**RECORDS**:
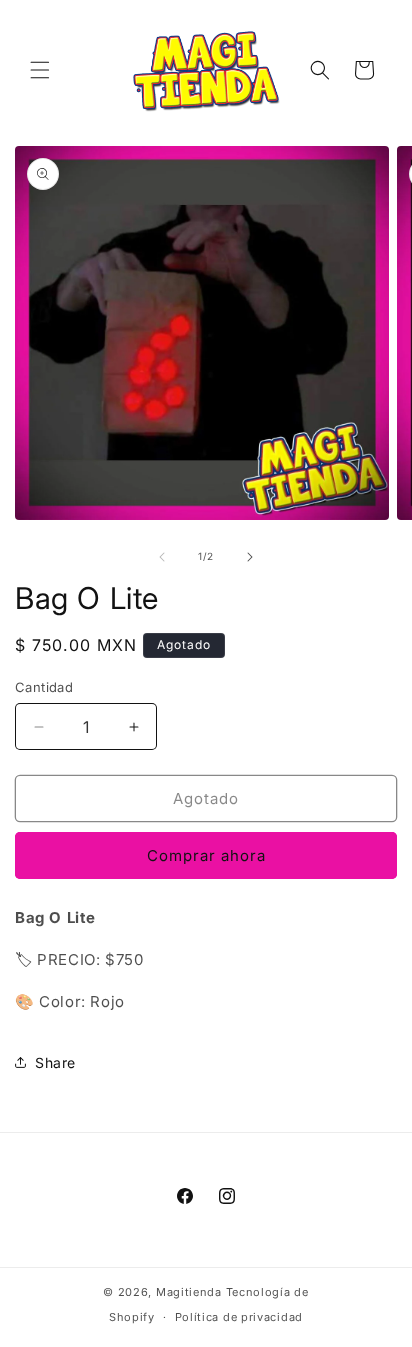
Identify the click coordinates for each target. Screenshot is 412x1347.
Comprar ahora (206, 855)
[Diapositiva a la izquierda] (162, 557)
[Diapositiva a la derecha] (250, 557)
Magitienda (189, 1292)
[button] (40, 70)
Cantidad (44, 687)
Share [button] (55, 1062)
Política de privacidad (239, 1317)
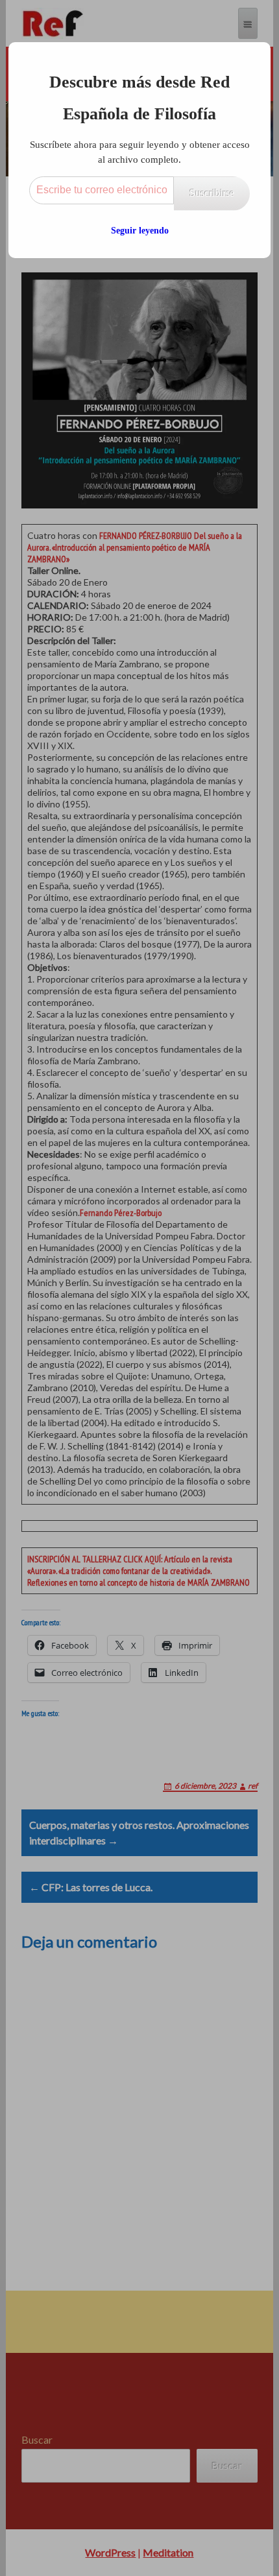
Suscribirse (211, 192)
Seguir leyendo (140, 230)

**THE PROBLEM**: Without the pictures, give back the entries exactly.

**WORKED SOLUTION**:
Identify the click coordinates for each target. Screenshot is 412x1347.
Comprar ahora (206, 855)
[Diapositiva a la izquierda] (162, 557)
[Diapositiva a la derecha] (250, 557)
Magitienda (189, 1292)
[button] (40, 70)
Cantidad (44, 687)
Share [button] (55, 1062)
Política de privacidad (239, 1317)
Suscribirse (211, 192)
Seguir leyendo (140, 230)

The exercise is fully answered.